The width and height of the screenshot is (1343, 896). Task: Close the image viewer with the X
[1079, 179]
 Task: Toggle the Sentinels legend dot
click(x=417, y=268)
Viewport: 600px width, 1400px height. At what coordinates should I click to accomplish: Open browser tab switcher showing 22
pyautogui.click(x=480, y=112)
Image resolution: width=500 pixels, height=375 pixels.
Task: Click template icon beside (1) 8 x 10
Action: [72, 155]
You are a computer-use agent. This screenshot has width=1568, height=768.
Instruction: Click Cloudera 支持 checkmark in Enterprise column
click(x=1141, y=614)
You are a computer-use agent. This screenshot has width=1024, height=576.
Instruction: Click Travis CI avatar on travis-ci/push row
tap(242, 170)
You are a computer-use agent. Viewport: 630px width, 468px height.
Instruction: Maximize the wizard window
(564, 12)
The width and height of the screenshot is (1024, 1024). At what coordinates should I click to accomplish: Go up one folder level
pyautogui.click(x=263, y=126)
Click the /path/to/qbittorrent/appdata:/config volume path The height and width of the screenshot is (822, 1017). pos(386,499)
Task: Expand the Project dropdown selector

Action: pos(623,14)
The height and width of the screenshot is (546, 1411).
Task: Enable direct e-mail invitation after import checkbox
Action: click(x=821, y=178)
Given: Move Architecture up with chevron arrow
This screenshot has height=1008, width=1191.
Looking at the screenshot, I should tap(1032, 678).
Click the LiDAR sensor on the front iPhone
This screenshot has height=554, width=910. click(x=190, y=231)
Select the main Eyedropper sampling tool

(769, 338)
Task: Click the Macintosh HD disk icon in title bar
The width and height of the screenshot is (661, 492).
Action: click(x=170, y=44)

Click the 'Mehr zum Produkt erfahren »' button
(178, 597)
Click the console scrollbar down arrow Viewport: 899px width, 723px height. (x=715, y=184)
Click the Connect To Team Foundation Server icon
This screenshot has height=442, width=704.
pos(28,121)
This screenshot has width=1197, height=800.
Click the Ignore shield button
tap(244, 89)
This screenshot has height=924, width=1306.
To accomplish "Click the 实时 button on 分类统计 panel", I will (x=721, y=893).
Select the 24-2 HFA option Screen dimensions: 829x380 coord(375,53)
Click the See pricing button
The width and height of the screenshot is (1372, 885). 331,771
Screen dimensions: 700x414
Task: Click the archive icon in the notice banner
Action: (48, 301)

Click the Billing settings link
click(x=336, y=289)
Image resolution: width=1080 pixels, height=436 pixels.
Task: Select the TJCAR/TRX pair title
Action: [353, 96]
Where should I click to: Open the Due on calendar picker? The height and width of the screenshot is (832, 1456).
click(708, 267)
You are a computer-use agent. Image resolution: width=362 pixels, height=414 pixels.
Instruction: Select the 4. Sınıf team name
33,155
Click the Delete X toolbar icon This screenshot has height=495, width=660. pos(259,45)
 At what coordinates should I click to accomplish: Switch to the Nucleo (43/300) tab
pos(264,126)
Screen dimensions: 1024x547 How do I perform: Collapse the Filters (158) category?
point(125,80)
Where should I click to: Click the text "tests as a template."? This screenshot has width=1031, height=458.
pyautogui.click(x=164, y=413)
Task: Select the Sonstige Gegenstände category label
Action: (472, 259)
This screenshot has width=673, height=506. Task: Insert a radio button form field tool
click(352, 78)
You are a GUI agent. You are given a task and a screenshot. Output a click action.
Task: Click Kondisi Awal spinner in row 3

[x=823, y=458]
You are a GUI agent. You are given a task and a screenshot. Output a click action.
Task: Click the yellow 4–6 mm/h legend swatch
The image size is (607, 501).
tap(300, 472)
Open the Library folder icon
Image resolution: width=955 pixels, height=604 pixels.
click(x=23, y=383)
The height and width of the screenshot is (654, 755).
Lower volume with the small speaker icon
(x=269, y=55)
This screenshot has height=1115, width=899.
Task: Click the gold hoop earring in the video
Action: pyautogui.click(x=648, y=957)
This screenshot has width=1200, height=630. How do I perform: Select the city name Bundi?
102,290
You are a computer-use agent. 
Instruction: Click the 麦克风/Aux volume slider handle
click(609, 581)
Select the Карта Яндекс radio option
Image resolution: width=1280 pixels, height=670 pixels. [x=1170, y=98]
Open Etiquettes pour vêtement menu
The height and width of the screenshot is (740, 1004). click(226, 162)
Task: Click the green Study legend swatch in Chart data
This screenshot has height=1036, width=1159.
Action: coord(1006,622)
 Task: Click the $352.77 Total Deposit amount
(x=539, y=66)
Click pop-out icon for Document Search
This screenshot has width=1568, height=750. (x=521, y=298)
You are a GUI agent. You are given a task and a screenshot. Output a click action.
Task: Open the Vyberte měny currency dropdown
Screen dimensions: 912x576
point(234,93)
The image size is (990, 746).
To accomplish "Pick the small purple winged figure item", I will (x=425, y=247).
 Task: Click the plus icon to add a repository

- - -

● **WORK REQUEST**
Copy all of the data exactly. Skip nothing.

● **YOUR SOLUTION**
The width and height of the screenshot is (1343, 896). Task: Close the image viewer with the X
[1079, 179]
 Task: Toggle the Sentinels legend dot
click(x=417, y=268)
Viewport: 600px width, 1400px height. At what coordinates should I click to accomplish: Open browser tab switcher showing 22
pyautogui.click(x=480, y=112)
Image resolution: width=500 pixels, height=375 pixels.
Task: Click template icon beside (1) 8 x 10
Action: [72, 155]
You are a computer-use agent. This screenshot has width=1568, height=768.
Instruction: Click Cloudera 支持 checkmark in Enterprise column
click(x=1141, y=614)
You are a computer-use agent. This screenshot has width=1024, height=576.
Instruction: Click Travis CI avatar on travis-ci/push row
tap(242, 170)
You are a computer-use agent. Viewport: 630px width, 468px height.
Instruction: Maximize the wizard window
(564, 12)
The width and height of the screenshot is (1024, 1024). At what coordinates should I click to accomplish: Go up one folder level
pyautogui.click(x=263, y=126)
Click the /path/to/qbittorrent/appdata:/config volume path The height and width of the screenshot is (822, 1017). pos(386,499)
Task: Expand the Project dropdown selector

Action: pos(623,14)
The height and width of the screenshot is (546, 1411).
Task: Enable direct e-mail invitation after import checkbox
Action: click(x=821, y=178)
Given: Move Architecture up with chevron arrow
This screenshot has height=1008, width=1191.
Looking at the screenshot, I should tap(1032, 678).
Click the LiDAR sensor on the front iPhone
This screenshot has height=554, width=910. click(x=190, y=231)
Select the main Eyedropper sampling tool

(769, 338)
Task: Click the Macintosh HD disk icon in title bar
The width and height of the screenshot is (661, 492).
Action: click(x=170, y=44)

Click the 'Mehr zum Produkt erfahren »' button
(178, 597)
Click the console scrollbar down arrow Viewport: 899px width, 723px height. (x=715, y=184)
Click the Connect To Team Foundation Server icon
This screenshot has height=442, width=704.
pos(28,121)
This screenshot has width=1197, height=800.
Click the Ignore shield button
tap(244, 89)
This screenshot has height=924, width=1306.
To accomplish "Click the 实时 button on 分类统计 panel", I will (x=721, y=893).
Select the 24-2 HFA option Screen dimensions: 829x380 coord(375,53)
Click the See pricing button
The width and height of the screenshot is (1372, 885). 331,771
Screen dimensions: 700x414
Task: Click the archive icon in the notice banner
Action: (48, 301)

Click the Billing settings link
click(x=336, y=289)
Image resolution: width=1080 pixels, height=436 pixels.
Task: Select the TJCAR/TRX pair title
Action: [353, 96]
Where should I click to: Open the Due on calendar picker? The height and width of the screenshot is (832, 1456).
click(708, 267)
You are a computer-use agent. Image resolution: width=362 pixels, height=414 pixels.
Instruction: Select the 4. Sınıf team name
33,155
Click the Delete X toolbar icon This screenshot has height=495, width=660. pos(259,45)
 At what coordinates should I click to accomplish: Switch to the Nucleo (43/300) tab
pos(264,126)
Screen dimensions: 1024x547 How do I perform: Collapse the Filters (158) category?
point(125,80)
Where should I click to: Click the text "tests as a template."? This screenshot has width=1031, height=458.
pyautogui.click(x=164, y=413)
Task: Select the Sonstige Gegenstände category label
Action: (472, 259)
This screenshot has width=673, height=506. Task: Insert a radio button form field tool
click(352, 78)
You are a GUI agent. You are given a task and a screenshot. Output a click action.
Task: Click Kondisi Awal spinner in row 3

[x=823, y=458]
You are a GUI agent. You are given a task and a screenshot. Output a click action.
Task: Click the yellow 4–6 mm/h legend swatch
The image size is (607, 501).
tap(300, 472)
Open the Library folder icon
Image resolution: width=955 pixels, height=604 pixels.
click(x=23, y=383)
The height and width of the screenshot is (654, 755).
Lower volume with the small speaker icon
(x=269, y=55)
This screenshot has height=1115, width=899.
Task: Click the gold hoop earring in the video
Action: pyautogui.click(x=648, y=957)
This screenshot has width=1200, height=630. How do I perform: Select the city name Bundi?
102,290
You are a computer-use agent. 
Instruction: Click the 麦克风/Aux volume slider handle
click(609, 581)
Select the Карта Яндекс radio option
Image resolution: width=1280 pixels, height=670 pixels. [x=1170, y=98]
Open Etiquettes pour vêtement menu
The height and width of the screenshot is (740, 1004). click(226, 162)
Task: Click the green Study legend swatch in Chart data
This screenshot has height=1036, width=1159.
Action: coord(1006,622)
 Task: Click the $352.77 Total Deposit amount
(x=539, y=66)
Click pop-out icon for Document Search
This screenshot has width=1568, height=750. (x=521, y=298)
You are a GUI agent. You are given a task and a screenshot. Output a click action.
Task: Open the Vyberte měny currency dropdown
Screen dimensions: 912x576
point(234,93)
The image size is (990, 746).
To accomplish "Pick the small purple winged figure item", I will (x=425, y=247).
 Task: Click the plus icon to add a repository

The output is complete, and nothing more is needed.